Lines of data
▬▬▬▬▬▬
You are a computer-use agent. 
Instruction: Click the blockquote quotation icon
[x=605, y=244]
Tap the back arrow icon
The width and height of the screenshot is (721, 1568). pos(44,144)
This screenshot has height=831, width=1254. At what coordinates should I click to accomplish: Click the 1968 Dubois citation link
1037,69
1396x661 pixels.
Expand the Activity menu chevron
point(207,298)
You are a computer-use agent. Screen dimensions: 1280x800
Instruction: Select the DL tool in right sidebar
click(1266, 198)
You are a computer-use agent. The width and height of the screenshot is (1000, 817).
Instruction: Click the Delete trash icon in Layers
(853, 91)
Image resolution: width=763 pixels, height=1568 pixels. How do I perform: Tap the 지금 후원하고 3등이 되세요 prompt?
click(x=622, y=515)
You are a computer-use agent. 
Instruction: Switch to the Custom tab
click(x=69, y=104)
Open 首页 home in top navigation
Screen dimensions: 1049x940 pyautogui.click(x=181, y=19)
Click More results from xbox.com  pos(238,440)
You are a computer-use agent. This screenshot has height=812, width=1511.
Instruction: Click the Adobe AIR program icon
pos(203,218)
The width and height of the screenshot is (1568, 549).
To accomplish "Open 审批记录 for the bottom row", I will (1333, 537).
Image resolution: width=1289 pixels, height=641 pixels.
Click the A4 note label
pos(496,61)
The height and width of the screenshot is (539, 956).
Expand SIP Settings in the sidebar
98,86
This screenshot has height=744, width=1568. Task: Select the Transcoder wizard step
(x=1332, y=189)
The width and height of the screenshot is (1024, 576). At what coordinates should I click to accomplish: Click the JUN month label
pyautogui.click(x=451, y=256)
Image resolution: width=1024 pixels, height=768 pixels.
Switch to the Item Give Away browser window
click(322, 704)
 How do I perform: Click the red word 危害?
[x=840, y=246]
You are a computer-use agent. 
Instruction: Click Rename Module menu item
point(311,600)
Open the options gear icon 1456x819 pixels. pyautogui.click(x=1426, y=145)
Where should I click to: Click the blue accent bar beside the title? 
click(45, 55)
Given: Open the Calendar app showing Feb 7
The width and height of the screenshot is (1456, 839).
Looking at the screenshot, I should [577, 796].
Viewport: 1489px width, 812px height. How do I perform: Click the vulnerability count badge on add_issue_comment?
▬▬▬▬▬▬
Problem statement: Set down the lines of data above verbatim, starting at the line containing "Click More results" and ending at the last line of the material.

Answer for the task:
Click More results from xbox.com  pos(238,440)
You are a computer-use agent. This screenshot has height=812, width=1511.
Instruction: Click the Adobe AIR program icon
pos(203,218)
The width and height of the screenshot is (1568, 549).
To accomplish "Open 审批记录 for the bottom row", I will (1333, 537).
Image resolution: width=1289 pixels, height=641 pixels.
Click the A4 note label
pos(496,61)
The height and width of the screenshot is (539, 956).
Expand SIP Settings in the sidebar
98,86
This screenshot has height=744, width=1568. Task: Select the Transcoder wizard step
(x=1332, y=189)
The width and height of the screenshot is (1024, 576). At what coordinates should I click to accomplish: Click the JUN month label
pyautogui.click(x=451, y=256)
Image resolution: width=1024 pixels, height=768 pixels.
Switch to the Item Give Away browser window
click(322, 704)
 How do I perform: Click the red word 危害?
[x=840, y=246]
You are a computer-use agent. 
Instruction: Click Rename Module menu item
point(311,600)
Open the options gear icon 1456x819 pixels. pyautogui.click(x=1426, y=145)
Where should I click to: Click the blue accent bar beside the title? 
click(45, 55)
Given: Open the Calendar app showing Feb 7
The width and height of the screenshot is (1456, 839).
Looking at the screenshot, I should [577, 796].
Viewport: 1489px width, 812px height. How do I perform: Click the vulnerability count badge on add_issue_comment?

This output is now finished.